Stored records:

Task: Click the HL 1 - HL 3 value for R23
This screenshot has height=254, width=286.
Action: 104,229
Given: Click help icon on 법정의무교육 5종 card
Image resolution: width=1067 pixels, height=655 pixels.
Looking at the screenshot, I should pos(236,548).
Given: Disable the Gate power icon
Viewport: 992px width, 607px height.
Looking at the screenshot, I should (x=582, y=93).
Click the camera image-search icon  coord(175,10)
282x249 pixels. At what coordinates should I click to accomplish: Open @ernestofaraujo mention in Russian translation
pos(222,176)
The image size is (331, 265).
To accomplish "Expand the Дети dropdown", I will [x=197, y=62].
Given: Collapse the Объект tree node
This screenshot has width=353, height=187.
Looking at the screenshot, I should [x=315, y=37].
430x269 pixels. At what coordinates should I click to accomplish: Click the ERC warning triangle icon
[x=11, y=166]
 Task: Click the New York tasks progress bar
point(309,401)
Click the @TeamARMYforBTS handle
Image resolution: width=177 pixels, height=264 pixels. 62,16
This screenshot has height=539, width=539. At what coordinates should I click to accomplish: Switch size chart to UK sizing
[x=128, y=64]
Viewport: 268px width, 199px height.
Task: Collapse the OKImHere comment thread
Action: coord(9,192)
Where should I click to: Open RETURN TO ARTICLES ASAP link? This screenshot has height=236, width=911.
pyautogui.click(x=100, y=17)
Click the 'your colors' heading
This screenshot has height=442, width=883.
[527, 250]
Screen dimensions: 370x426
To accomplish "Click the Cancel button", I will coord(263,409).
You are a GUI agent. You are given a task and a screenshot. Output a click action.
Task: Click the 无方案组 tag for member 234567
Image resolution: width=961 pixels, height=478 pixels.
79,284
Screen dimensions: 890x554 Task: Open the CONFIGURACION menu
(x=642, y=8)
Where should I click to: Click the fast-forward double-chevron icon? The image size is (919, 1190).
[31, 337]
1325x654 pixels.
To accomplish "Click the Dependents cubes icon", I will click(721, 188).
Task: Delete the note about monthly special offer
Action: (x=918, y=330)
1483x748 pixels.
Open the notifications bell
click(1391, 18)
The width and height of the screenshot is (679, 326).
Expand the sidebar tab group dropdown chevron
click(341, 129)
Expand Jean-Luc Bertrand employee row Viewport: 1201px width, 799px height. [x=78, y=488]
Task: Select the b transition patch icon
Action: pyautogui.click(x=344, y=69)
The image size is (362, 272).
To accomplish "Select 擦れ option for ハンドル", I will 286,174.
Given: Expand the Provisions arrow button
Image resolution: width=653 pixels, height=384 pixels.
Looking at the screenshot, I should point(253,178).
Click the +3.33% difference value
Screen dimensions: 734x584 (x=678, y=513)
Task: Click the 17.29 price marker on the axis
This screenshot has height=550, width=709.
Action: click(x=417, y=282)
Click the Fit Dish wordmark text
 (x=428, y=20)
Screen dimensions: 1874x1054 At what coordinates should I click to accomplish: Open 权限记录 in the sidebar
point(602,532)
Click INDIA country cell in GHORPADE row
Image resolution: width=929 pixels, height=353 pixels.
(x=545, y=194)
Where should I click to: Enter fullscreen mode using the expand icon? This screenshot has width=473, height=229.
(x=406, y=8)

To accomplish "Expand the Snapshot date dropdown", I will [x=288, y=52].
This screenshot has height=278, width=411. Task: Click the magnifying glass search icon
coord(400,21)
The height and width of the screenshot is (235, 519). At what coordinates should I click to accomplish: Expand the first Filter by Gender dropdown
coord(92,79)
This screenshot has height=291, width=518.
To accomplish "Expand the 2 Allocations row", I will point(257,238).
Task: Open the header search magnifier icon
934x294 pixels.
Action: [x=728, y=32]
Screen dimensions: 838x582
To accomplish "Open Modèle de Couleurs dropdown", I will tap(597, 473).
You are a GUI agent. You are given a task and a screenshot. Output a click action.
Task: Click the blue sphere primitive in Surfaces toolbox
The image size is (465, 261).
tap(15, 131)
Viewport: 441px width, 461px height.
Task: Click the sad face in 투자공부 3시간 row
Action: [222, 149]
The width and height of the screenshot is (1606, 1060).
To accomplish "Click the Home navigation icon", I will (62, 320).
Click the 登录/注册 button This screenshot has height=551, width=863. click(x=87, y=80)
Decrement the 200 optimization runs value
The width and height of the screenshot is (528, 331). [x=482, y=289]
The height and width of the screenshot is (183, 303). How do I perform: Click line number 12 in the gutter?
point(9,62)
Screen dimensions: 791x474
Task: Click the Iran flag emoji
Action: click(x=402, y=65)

**What the exercise asks**
Copy every record exactly, leaving each line intact.

**Result of this task**
Task: Click the HL 1 - HL 3 value for R23
This screenshot has height=254, width=286.
Action: 104,229
Given: Click help icon on 법정의무교육 5종 card
Image resolution: width=1067 pixels, height=655 pixels.
Looking at the screenshot, I should pos(236,548).
Given: Disable the Gate power icon
Viewport: 992px width, 607px height.
Looking at the screenshot, I should (x=582, y=93).
Click the camera image-search icon  coord(175,10)
282x249 pixels. At what coordinates should I click to accomplish: Open @ernestofaraujo mention in Russian translation
pos(222,176)
The image size is (331, 265).
To accomplish "Expand the Дети dropdown", I will [x=197, y=62].
Given: Collapse the Объект tree node
This screenshot has width=353, height=187.
Looking at the screenshot, I should [x=315, y=37].
430x269 pixels. At what coordinates should I click to accomplish: Click the ERC warning triangle icon
[x=11, y=166]
 Task: Click the New York tasks progress bar
point(309,401)
Click the @TeamARMYforBTS handle
Image resolution: width=177 pixels, height=264 pixels. 62,16
This screenshot has height=539, width=539. At what coordinates should I click to accomplish: Switch size chart to UK sizing
[x=128, y=64]
Viewport: 268px width, 199px height.
Task: Collapse the OKImHere comment thread
Action: coord(9,192)
Where should I click to: Open RETURN TO ARTICLES ASAP link? This screenshot has height=236, width=911.
pyautogui.click(x=100, y=17)
Click the 'your colors' heading
This screenshot has height=442, width=883.
[527, 250]
Screen dimensions: 370x426
To accomplish "Click the Cancel button", I will coord(263,409).
You are a GUI agent. You are given a task and a screenshot. Output a click action.
Task: Click the 无方案组 tag for member 234567
Image resolution: width=961 pixels, height=478 pixels.
79,284
Screen dimensions: 890x554 Task: Open the CONFIGURACION menu
(x=642, y=8)
Where should I click to: Click the fast-forward double-chevron icon? The image size is (919, 1190).
[31, 337]
1325x654 pixels.
To accomplish "Click the Dependents cubes icon", I will click(721, 188).
Task: Delete the note about monthly special offer
Action: (x=918, y=330)
1483x748 pixels.
Open the notifications bell
click(1391, 18)
The width and height of the screenshot is (679, 326).
Expand the sidebar tab group dropdown chevron
click(341, 129)
Expand Jean-Luc Bertrand employee row Viewport: 1201px width, 799px height. [x=78, y=488]
Task: Select the b transition patch icon
Action: pyautogui.click(x=344, y=69)
The image size is (362, 272).
To accomplish "Select 擦れ option for ハンドル", I will 286,174.
Given: Expand the Provisions arrow button
Image resolution: width=653 pixels, height=384 pixels.
Looking at the screenshot, I should point(253,178).
Click the +3.33% difference value
Screen dimensions: 734x584 (x=678, y=513)
Task: Click the 17.29 price marker on the axis
This screenshot has height=550, width=709.
Action: click(x=417, y=282)
Click the Fit Dish wordmark text
 (x=428, y=20)
Screen dimensions: 1874x1054 At what coordinates should I click to accomplish: Open 权限记录 in the sidebar
point(602,532)
Click INDIA country cell in GHORPADE row
Image resolution: width=929 pixels, height=353 pixels.
(x=545, y=194)
Where should I click to: Enter fullscreen mode using the expand icon? This screenshot has width=473, height=229.
(x=406, y=8)

To accomplish "Expand the Snapshot date dropdown", I will [x=288, y=52].
This screenshot has height=278, width=411. Task: Click the magnifying glass search icon
coord(400,21)
The height and width of the screenshot is (235, 519). At what coordinates should I click to accomplish: Expand the first Filter by Gender dropdown
coord(92,79)
This screenshot has height=291, width=518.
To accomplish "Expand the 2 Allocations row", I will point(257,238).
Task: Open the header search magnifier icon
934x294 pixels.
Action: [x=728, y=32]
Screen dimensions: 838x582
To accomplish "Open Modèle de Couleurs dropdown", I will tap(597, 473).
You are a GUI agent. You are given a task and a screenshot. Output a click action.
Task: Click the blue sphere primitive in Surfaces toolbox
The image size is (465, 261).
tap(15, 131)
Viewport: 441px width, 461px height.
Task: Click the sad face in 투자공부 3시간 row
Action: [222, 149]
The width and height of the screenshot is (1606, 1060).
To accomplish "Click the Home navigation icon", I will (62, 320).
Click the 登录/注册 button This screenshot has height=551, width=863. click(x=87, y=80)
Decrement the 200 optimization runs value
The width and height of the screenshot is (528, 331). [x=482, y=289]
The height and width of the screenshot is (183, 303). How do I perform: Click line number 12 in the gutter?
point(9,62)
Screen dimensions: 791x474
Task: Click the Iran flag emoji
Action: click(x=402, y=65)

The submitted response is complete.